時々ツッコミを入れつつ、しばらく3人で話をした後、あと少し残った花壇の水やりを手分けしてやり始めた。
「で、橋崎は中村さんのことどう思ってんだよ」
「ん?どうって?」
「ほら、恋愛感情とかねぇの?」
「はぁ?幼なじみだって言ったろ」
そう言って谷本から離れたところで水やりをするが、谷本は追ってきて続けて話す。
「それにしては、雰囲気も口調も俺の知ってる橋崎じゃないけど?」
「そりゃ、親しい人同士でも違う印象持つわけだし、おかしい事じゃないだろ」
「ふーん?そうか」
そこまで話して、谷本は別のところの水やりをしに行ったため、谷本のつぶやきは俺には聞こえなかった。
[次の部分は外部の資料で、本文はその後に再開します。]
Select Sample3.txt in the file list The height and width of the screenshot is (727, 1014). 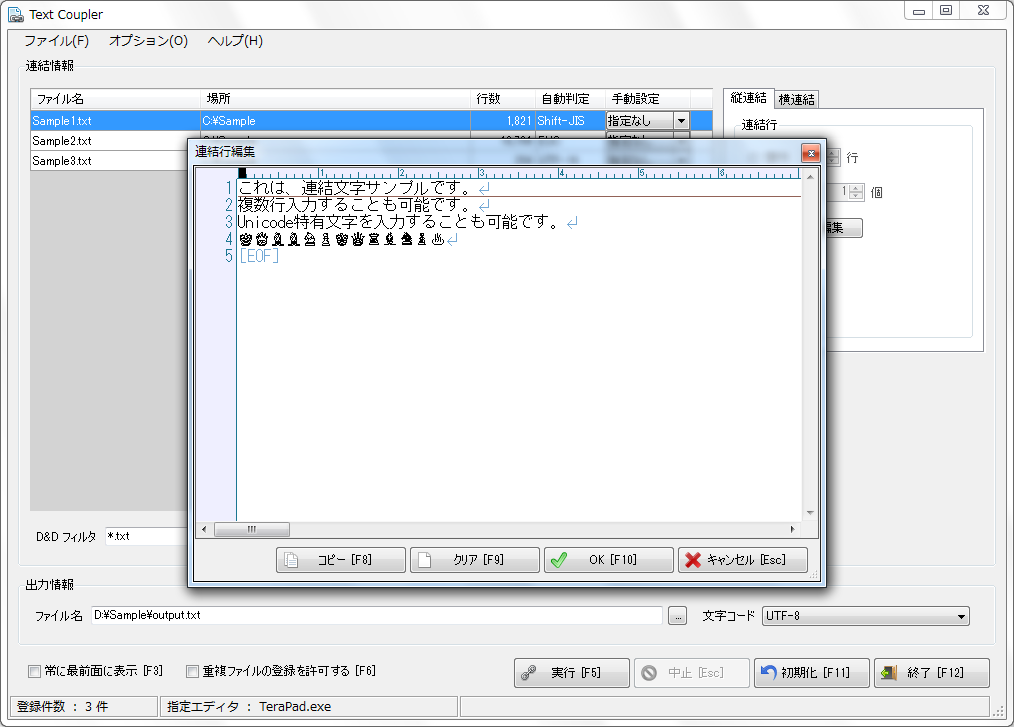62,161
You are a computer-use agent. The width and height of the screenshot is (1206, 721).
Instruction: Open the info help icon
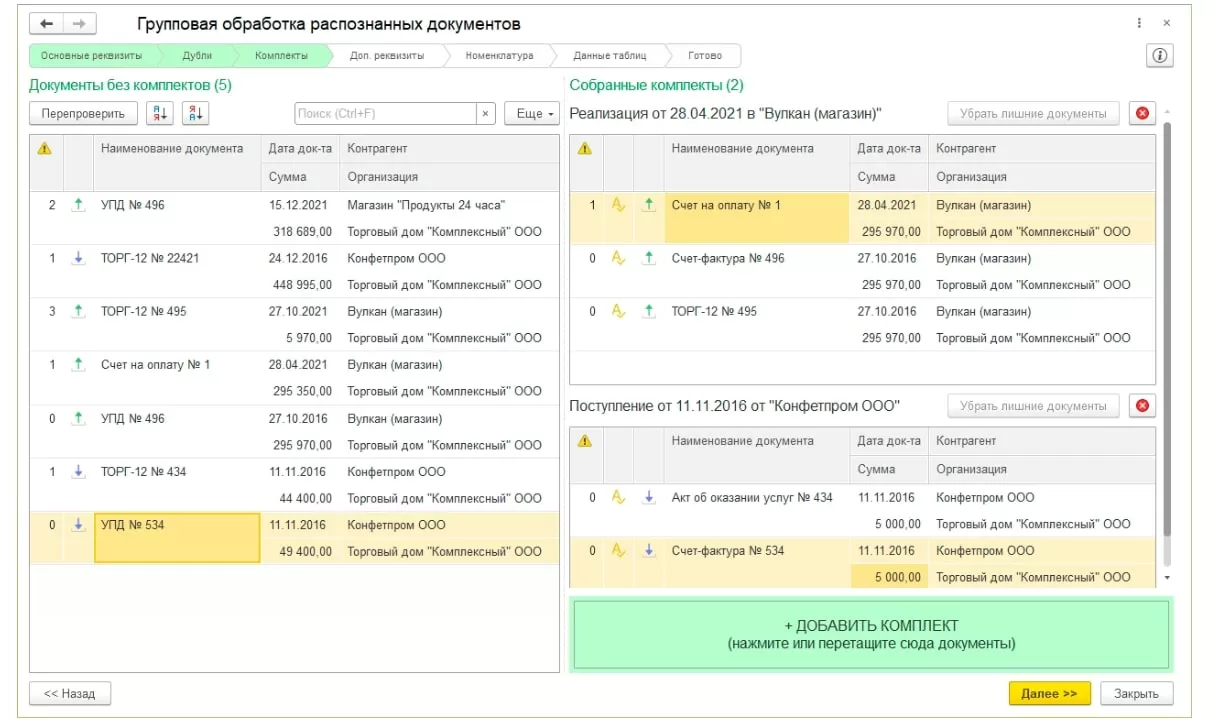tap(1159, 56)
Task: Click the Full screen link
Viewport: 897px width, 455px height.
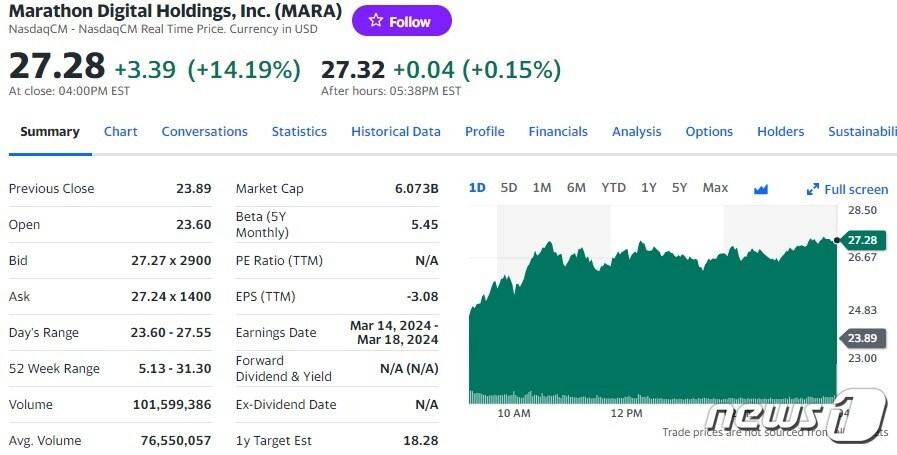Action: [x=855, y=189]
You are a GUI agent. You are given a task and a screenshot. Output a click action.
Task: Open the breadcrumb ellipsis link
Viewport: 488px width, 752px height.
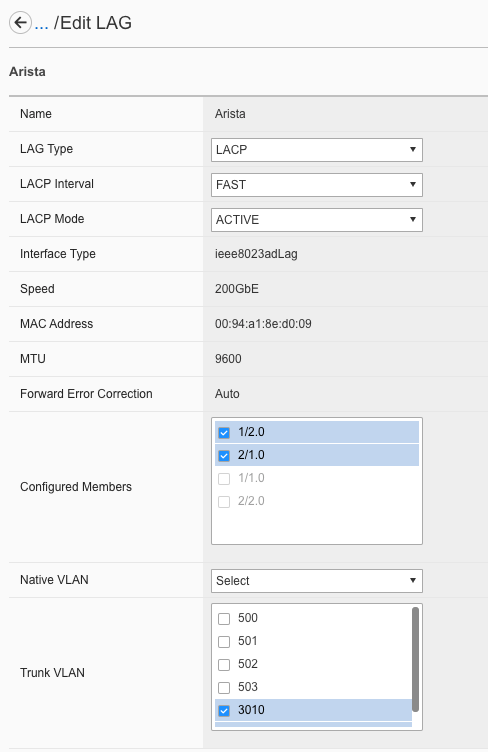(42, 23)
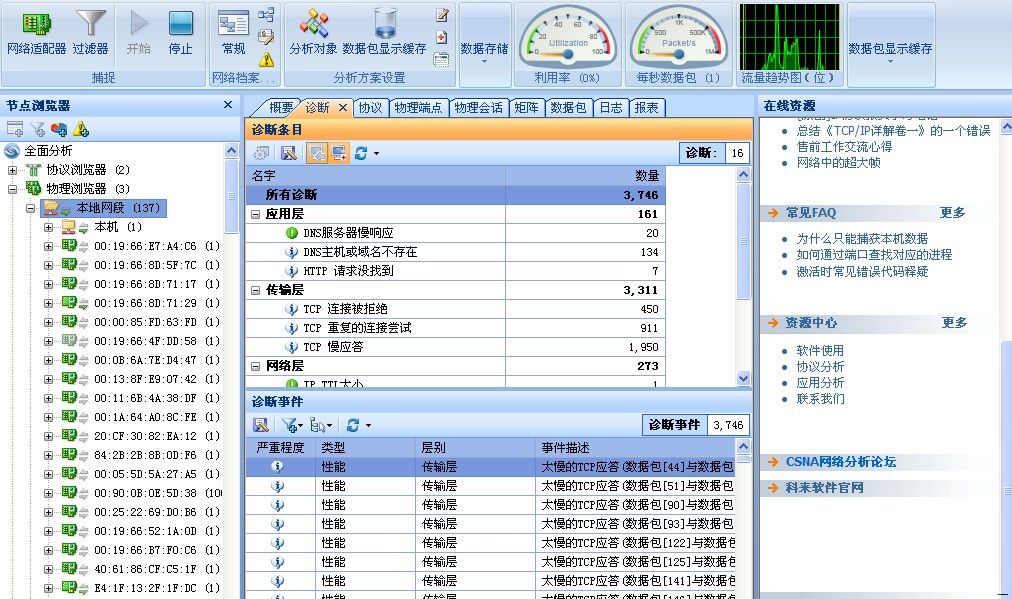Switch to the 协议 tab
Viewport: 1012px width, 599px height.
pyautogui.click(x=370, y=108)
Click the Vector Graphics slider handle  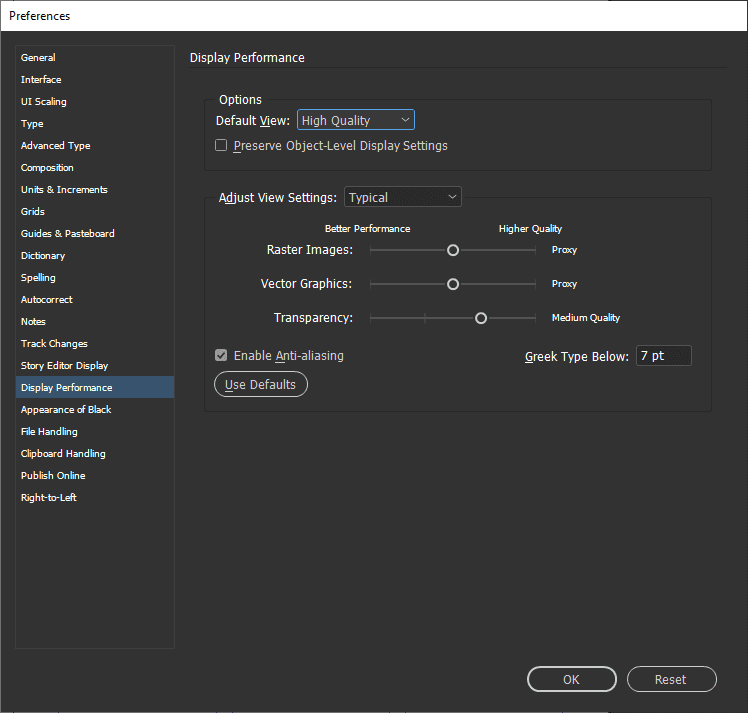(453, 284)
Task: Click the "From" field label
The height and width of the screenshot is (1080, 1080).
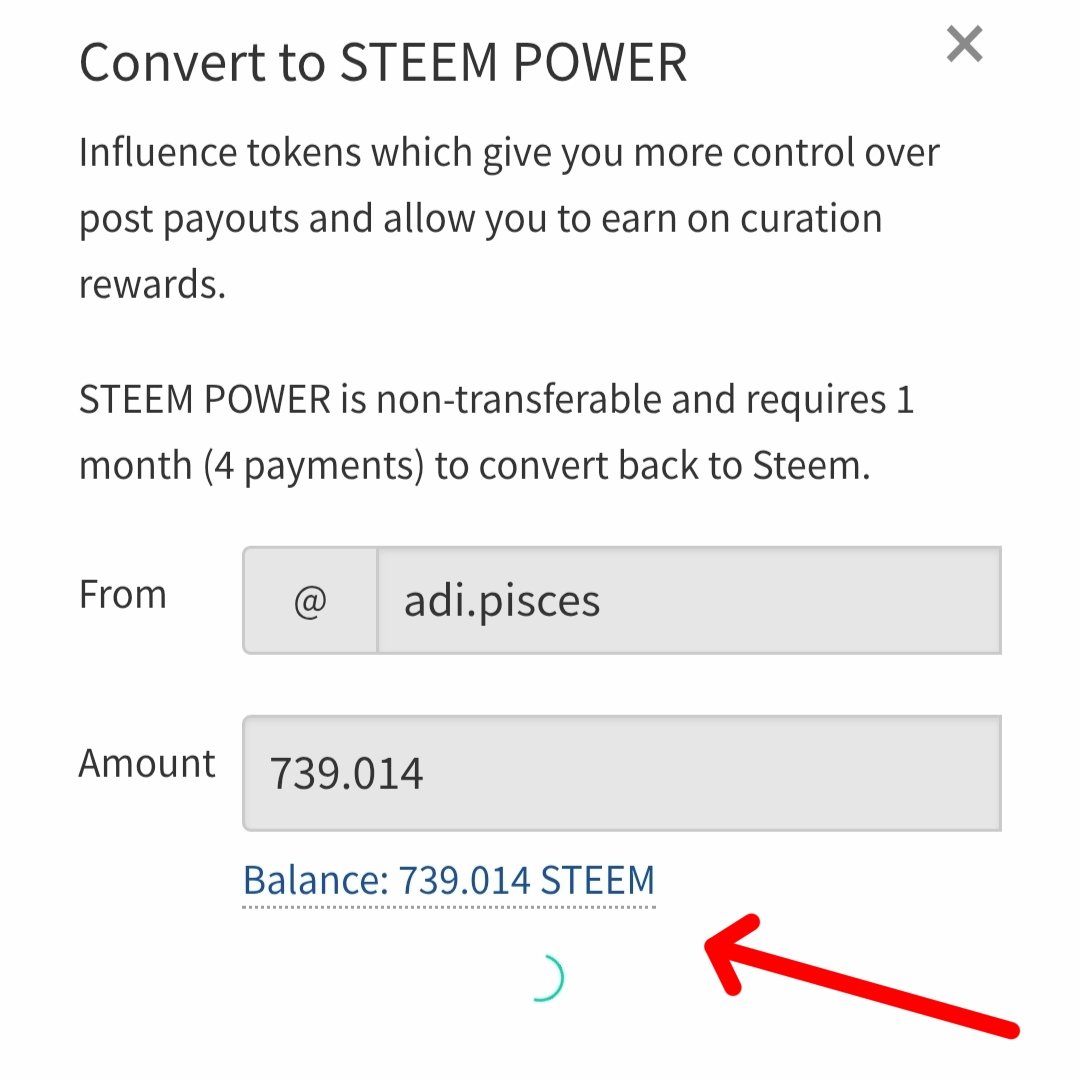Action: point(122,595)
「中村さんと一緒にいるだけで、明らかに学校とは違う、明るいオーラが出てると思うけどな」
水やりをし終わり、谷本を部活へと押し返して、香織と一緒に生徒会室に戻ってきた。
「香織、大丈夫か?」
「うん、ちょっと重かったけど、優斗たちがほとんどやってくれたから大丈夫だよ」
香織は伸びをしながら話す。
「それは良かったけど、そうじゃなくて。谷本と結構話しただろ?嫌じゃなかったか?」
そういうと、香織は少し考え込んでから、答えた。
「確かにちょっと疲れたかな。でも、優斗の知らなかったとこを知れたし、優斗がブレーキになっててくれたから大丈夫だったよ」
最初の勢いでこられてたら辛かったかも、と続ける香織。
この間のこともあるし、グイグイ来る男子は苦手になってもしょうがない。
俺は香織の負担になっていないことにホッとししつつ、生徒会室をササッと掃除して帰る準備を整える。
「それじゃ、帰るか」
「うん。どこ寄るか決めた?」
「おう。とは言っても、そもそもそんなに選択肢はないんだよな」
職員室に寄って、顧問の先生に挨拶をしてから、香織と一緒に学校を出て、駅へと向かっていった。